The album containing “Monterrey”, The Twain Shall Meet, was released in May of 1968 and is a solid and capable mixture of hard and psychedelic rock, and has much in common with the first albums of harder rock groups and some of the progressive rock groups that followed soon after. If one ignores the weakness in the lyrics and focuses on the music, this album provides a intriguing historical perspective on the early days of hard rock and provides insight into the transition from hard rock to what is commonly labelled as progressive rock.
Track listing [from Wikipedia]
- “Monterey” (4:18)
- “Just the Thought” (3:47)
- “Closer to the Truth” (4:31)
- “No Self Pity” (4:50)
- “Orange and Red Beams” (3:45)
- “Sky Pilot” (7:27)
- “We Love You Lil” (6:48)
- “All Is One” (7:45)
All selections written by Eric Burdon, Vic Briggs, John Weider, Barry Jenkins, & Danny McCulloch except “Orange and Red Beams”, written by McCulloch.

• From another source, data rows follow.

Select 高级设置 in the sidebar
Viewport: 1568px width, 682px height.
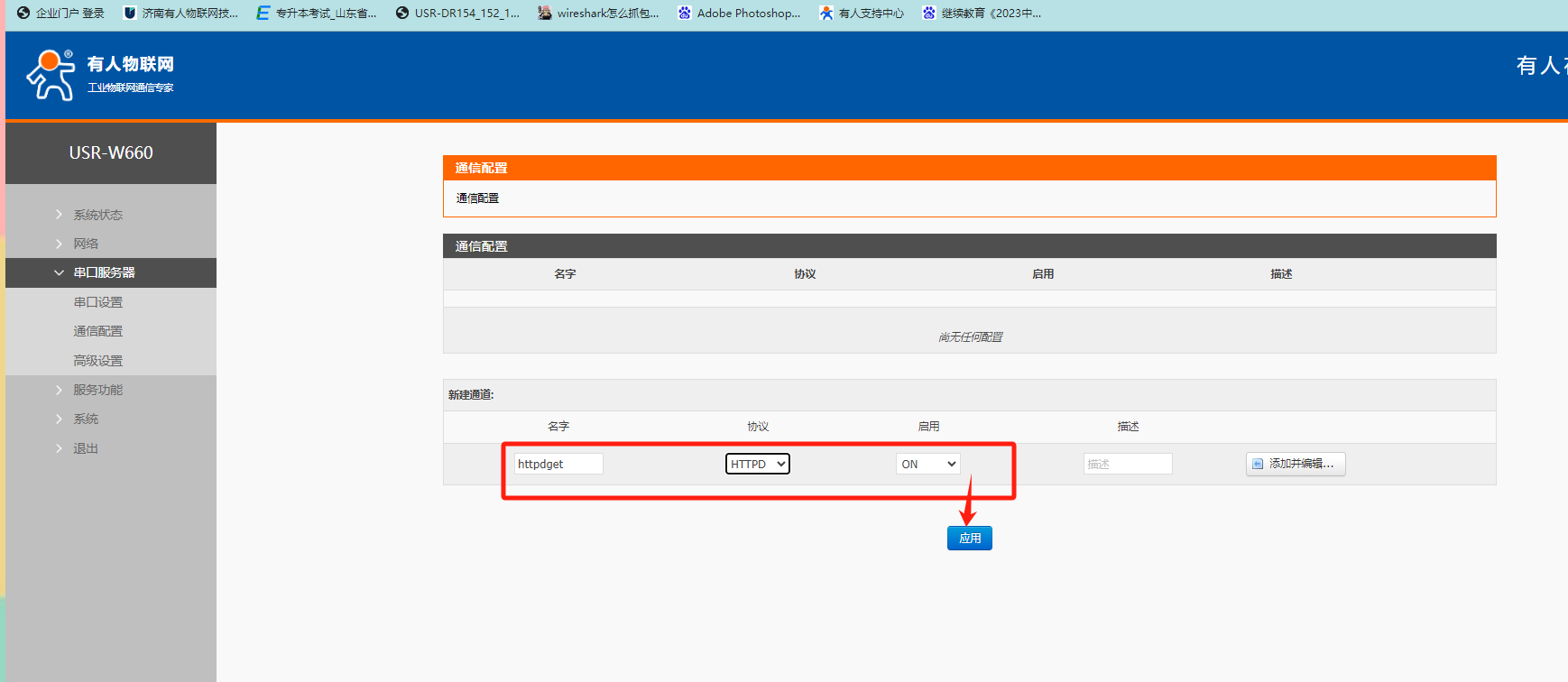click(x=97, y=361)
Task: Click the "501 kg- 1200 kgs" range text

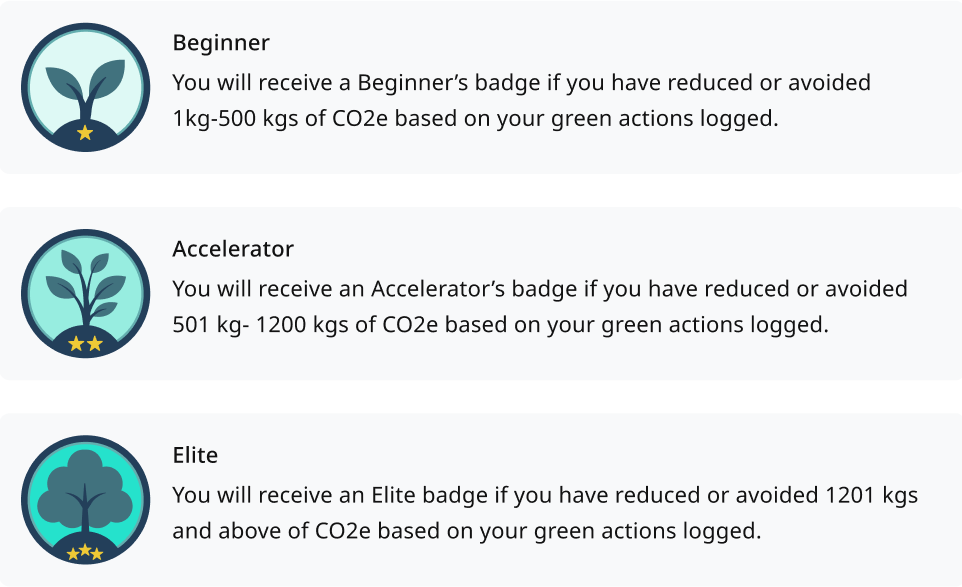Action: click(254, 325)
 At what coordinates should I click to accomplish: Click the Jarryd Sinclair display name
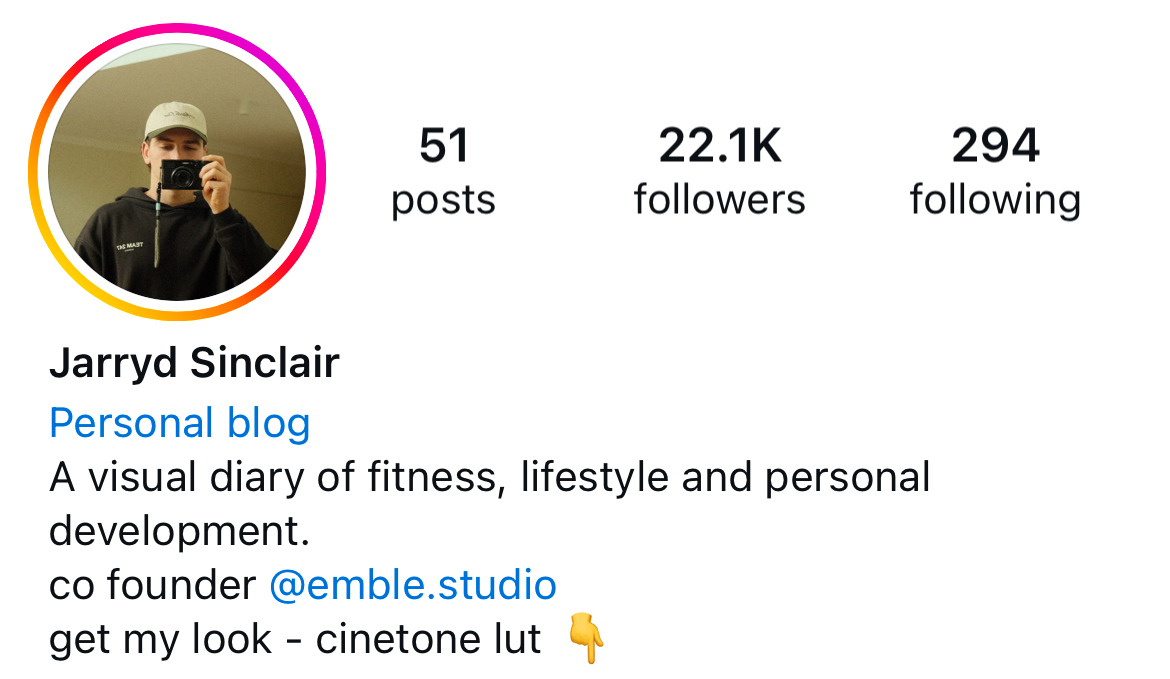194,363
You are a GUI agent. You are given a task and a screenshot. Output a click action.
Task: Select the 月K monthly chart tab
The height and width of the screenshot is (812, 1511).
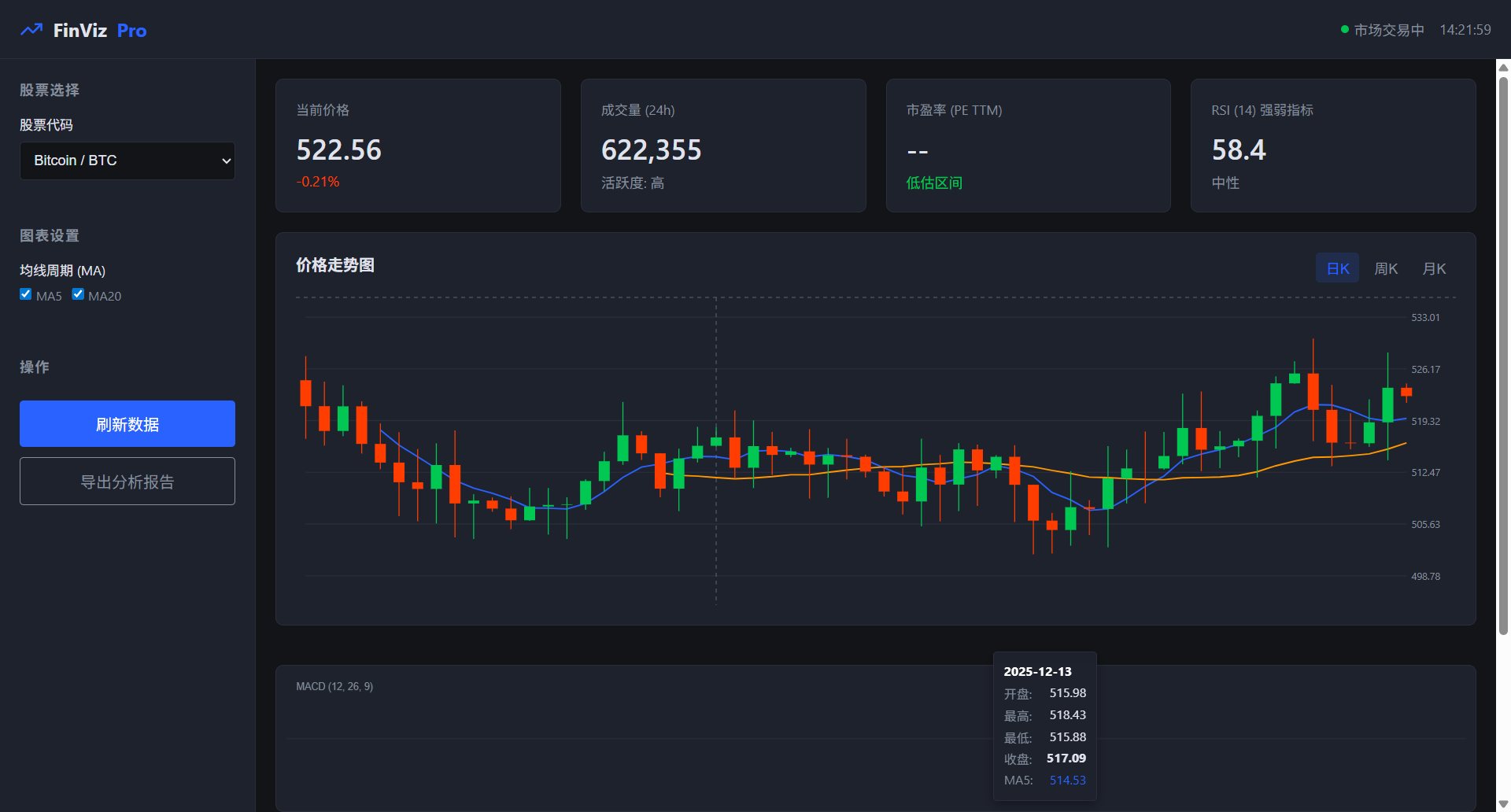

- Eric Burdon – vocals (1, 3, 4, 6-8)
- John Weider – guitar, violin
- Vic Briggs – guitar
- Danny McCulloch – bass, vocals (2, 5)
- Barry Jenkins – drums
Connie Hawkins and the Pittsburgh Pipers defeated Larry Brown and the New Orleans Buccaneers in the seventh game of the very first ABA playoff in front of 11,000 fans, up considerably from their average attendance of around 3,000. Worth mentioning is the price paid for the New Orleans Bucs franchise: exactly $1000.
In other basketball news, the Los Angeles Lakers beat previous Western champion, the San Francisco Warriors, and the Boston Celtics defeated previous NBA champions, Wilt Chamberlain and the 76ers (with Wilt’s getting 34 rebounds in game 7 but his teammates shooting poorly and Wilt receiving limited touches on offense) to meet in the finals where the Lakers (with Jerry West, Elgin Baylor, Archie Clark, and Gail Goodrich) lost the seven game series for the fifth time in seven years to the Celtics, this time in six games.
Wilt Chamberlain, perhaps still upset about the 76ers previously withdrawing a verbal commitment to give Chamberlain part ownership of the team, would demand a trade, indicating the possibility of going to the ABA, and soon Chamberlain would be sent to the Lakers for Archie Clark, Darrall Imhoff, and Jerry Chambers.
This was the first and last year of the ABA Anaheim Amigos, purchased for $30,000 and sold less than a year later for $450,000, renamed to the Los Angeles Stars, and moved from the Anaheim convention Center to the LA Sports Center.